Per tradition, Eater Portland ends the year by reflecting on the last twelve months of dining in a series we call Year in Eater. We reach out to Portland food writers and influencers for their perspectives on major trends, impressive newcomers, and standout meals, and share their responses in a single package. Of course, 2020 was a historic and catastrophic year for the restaurant industry, so our questions this year hinge on that reality. Still, many wanted to celebrate the restaurants, chefs, and trends that really stepped up this year, and lament the restaurants lost to 2020. Look back on past years here.

This year, Eater sites around the country skipped over the usual end-of-year Eater Awards for a reason: It didn’t feel quite right to name a best restaurant or chef or food cart in a year this difficult for everyone.
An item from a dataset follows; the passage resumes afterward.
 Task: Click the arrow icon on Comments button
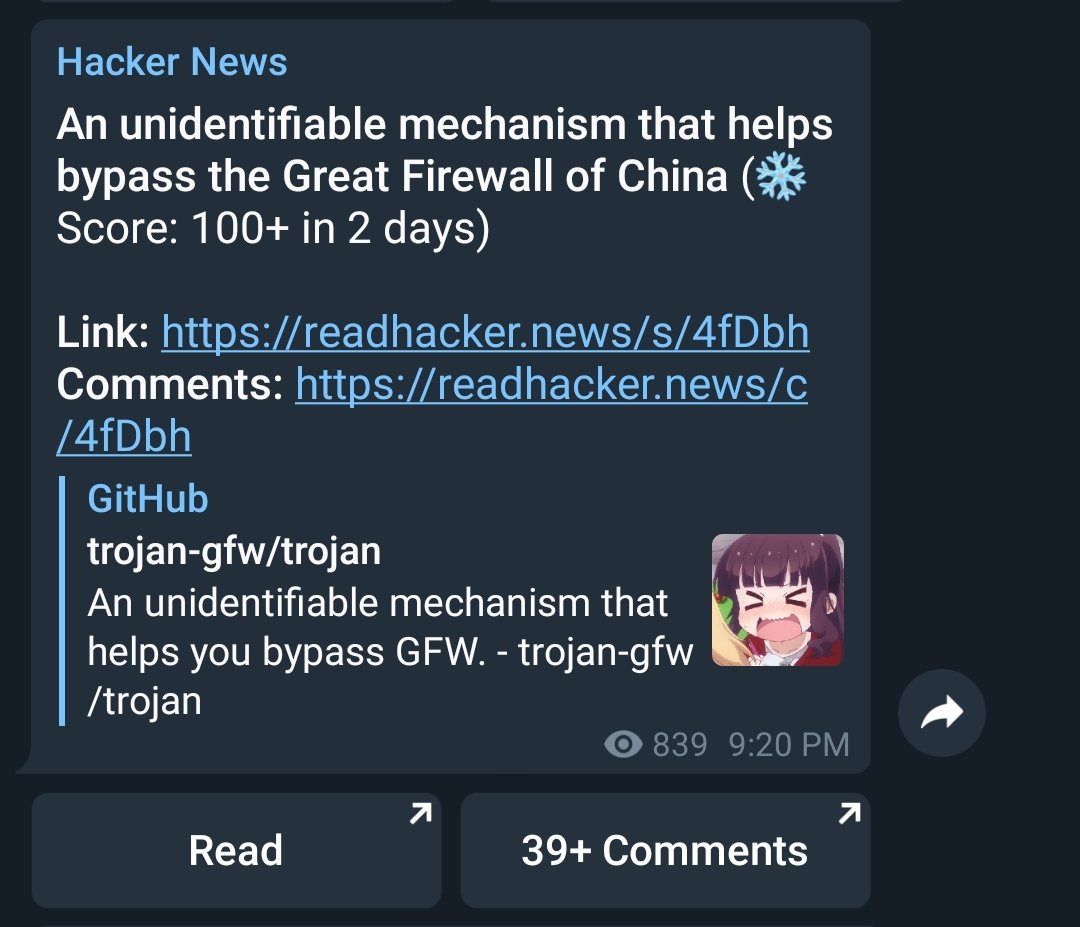click(x=850, y=813)
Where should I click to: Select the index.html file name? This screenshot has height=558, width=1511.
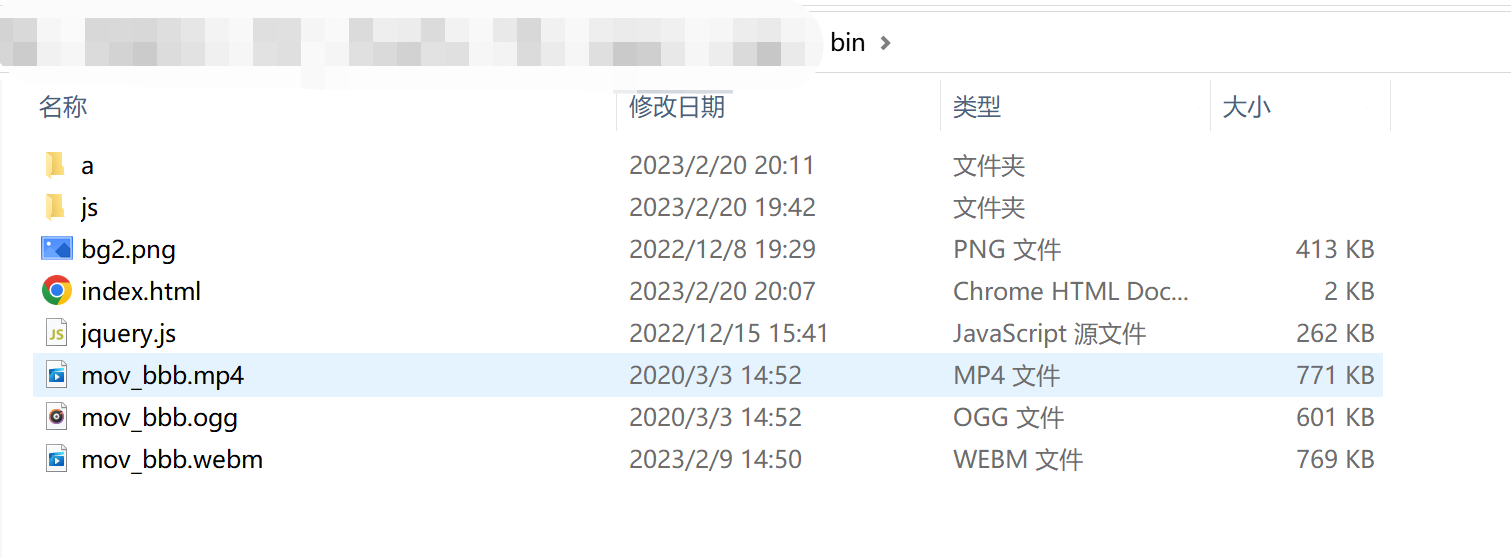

But we still ate out (or in), and we still have memories of meals that carried us through the indescribably hard times. Perhaps it’s too obvious to say, but food writers write about food because they love it. They love the experience of sitting at a bar or in a restaurant, ordering a beverage, feeling the warmth and convivial energy of the space, and eating something challenging or nostalgic or intricate or exquisitely simple. That love didn’t go away this year; if anything, it grew stronger, a yearning for an experience that was too unsafe to recreate. But some meals, even if they were served in to-go boxes or on chilly patios, made all the noise of this year fade. Some meals, from the Great Before, have kept us going. It doesn’t feel right to ignore the people who pulled that off, either. So, below, we share the meals that blew us away this year — our favorite meals, served onsite or taken home.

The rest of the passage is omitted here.